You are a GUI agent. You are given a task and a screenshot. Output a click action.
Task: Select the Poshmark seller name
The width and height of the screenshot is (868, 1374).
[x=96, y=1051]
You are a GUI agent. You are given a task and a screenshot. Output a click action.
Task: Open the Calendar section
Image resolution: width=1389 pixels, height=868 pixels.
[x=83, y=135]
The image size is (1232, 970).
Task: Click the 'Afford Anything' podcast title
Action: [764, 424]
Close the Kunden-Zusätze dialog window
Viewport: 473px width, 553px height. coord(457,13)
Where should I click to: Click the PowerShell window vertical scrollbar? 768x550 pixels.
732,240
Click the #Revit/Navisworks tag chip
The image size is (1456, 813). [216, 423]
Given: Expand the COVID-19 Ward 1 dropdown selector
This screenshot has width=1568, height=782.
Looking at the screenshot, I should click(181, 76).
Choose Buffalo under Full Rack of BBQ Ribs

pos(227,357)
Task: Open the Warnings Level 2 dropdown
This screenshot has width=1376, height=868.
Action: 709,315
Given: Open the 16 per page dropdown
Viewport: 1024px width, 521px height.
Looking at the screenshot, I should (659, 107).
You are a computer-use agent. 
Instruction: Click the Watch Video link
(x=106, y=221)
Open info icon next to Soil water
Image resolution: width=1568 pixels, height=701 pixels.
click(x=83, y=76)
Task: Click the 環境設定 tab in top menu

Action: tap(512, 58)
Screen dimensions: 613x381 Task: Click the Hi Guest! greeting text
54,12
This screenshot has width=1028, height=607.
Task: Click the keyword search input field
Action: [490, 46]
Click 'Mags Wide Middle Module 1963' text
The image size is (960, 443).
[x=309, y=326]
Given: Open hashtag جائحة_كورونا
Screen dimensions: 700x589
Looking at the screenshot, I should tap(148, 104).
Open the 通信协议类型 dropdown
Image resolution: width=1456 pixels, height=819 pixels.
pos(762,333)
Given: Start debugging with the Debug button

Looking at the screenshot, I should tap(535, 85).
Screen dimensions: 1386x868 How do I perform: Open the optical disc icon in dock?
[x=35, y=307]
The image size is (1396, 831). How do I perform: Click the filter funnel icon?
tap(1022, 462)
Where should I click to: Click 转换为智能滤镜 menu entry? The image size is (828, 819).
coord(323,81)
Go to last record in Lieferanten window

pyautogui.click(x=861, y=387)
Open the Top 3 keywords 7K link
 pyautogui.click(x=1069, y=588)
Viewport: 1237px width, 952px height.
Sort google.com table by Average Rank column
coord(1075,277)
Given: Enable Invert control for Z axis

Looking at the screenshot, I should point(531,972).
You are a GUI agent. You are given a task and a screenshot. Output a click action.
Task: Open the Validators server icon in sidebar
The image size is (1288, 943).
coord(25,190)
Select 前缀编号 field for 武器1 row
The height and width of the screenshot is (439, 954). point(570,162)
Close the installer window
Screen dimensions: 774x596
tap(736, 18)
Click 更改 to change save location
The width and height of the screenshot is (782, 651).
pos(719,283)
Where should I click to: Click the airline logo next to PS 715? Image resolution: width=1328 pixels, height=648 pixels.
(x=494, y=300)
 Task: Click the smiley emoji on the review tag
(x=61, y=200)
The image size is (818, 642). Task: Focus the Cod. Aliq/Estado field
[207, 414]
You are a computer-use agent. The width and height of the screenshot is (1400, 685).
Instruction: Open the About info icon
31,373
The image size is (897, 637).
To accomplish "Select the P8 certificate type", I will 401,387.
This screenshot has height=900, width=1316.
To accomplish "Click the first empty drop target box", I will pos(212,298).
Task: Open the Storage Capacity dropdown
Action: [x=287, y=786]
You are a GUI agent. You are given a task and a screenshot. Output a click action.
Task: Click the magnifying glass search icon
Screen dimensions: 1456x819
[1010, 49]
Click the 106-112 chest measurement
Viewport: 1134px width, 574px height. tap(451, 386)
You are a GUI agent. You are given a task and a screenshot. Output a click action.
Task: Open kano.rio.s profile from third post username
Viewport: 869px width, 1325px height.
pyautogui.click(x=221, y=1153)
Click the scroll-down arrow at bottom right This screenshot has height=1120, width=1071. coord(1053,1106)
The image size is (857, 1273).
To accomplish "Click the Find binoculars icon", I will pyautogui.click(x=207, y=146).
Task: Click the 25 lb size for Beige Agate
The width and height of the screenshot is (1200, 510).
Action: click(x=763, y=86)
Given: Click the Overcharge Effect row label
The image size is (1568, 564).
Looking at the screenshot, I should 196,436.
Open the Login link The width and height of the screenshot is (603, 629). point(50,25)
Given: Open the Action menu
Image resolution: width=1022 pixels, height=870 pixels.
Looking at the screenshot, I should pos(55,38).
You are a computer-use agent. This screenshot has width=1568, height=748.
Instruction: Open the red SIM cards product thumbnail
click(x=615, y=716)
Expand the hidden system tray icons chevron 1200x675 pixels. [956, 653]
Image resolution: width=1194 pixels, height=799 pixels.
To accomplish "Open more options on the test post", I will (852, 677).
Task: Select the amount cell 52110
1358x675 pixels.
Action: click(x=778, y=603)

Work required – Format the part of the material above that opens with the line containing "The image size is (857, 1273)." and closes with the line containing "click(x=615, y=716)" as a Markdown table with the columns Row and Line. Number each non-blank line in Row and put its text in Line, omitting blank lines.

Correct result –
| Row | Line |
|---|---|
| 1 | The image size is (857, 1273). |
| 2 | To accomplish "Click the Find binoculars icon", I will pyautogui.click(x=207, y=146). |
| 3 | Task: Click the 25 lb size for Beige Agate |
| 4 | The width and height of the screenshot is (1200, 510). |
| 5 | Action: click(x=763, y=86) |
| 6 | Given: Click the Overcharge Effect row label |
| 7 | The image size is (1568, 564). |
| 8 | Looking at the screenshot, I should 196,436. |
| 9 | Open the Login link The width and height of the screenshot is (603, 629). point(50,25) |
| 10 | Given: Open the Action menu |
| 11 | Image resolution: width=1022 pixels, height=870 pixels. |
| 12 | Looking at the screenshot, I should pos(55,38). |
| 13 | You are a computer-use agent. This screenshot has width=1568, height=748. |
| 14 | Instruction: Open the red SIM cards product thumbnail |
| 15 | click(x=615, y=716) |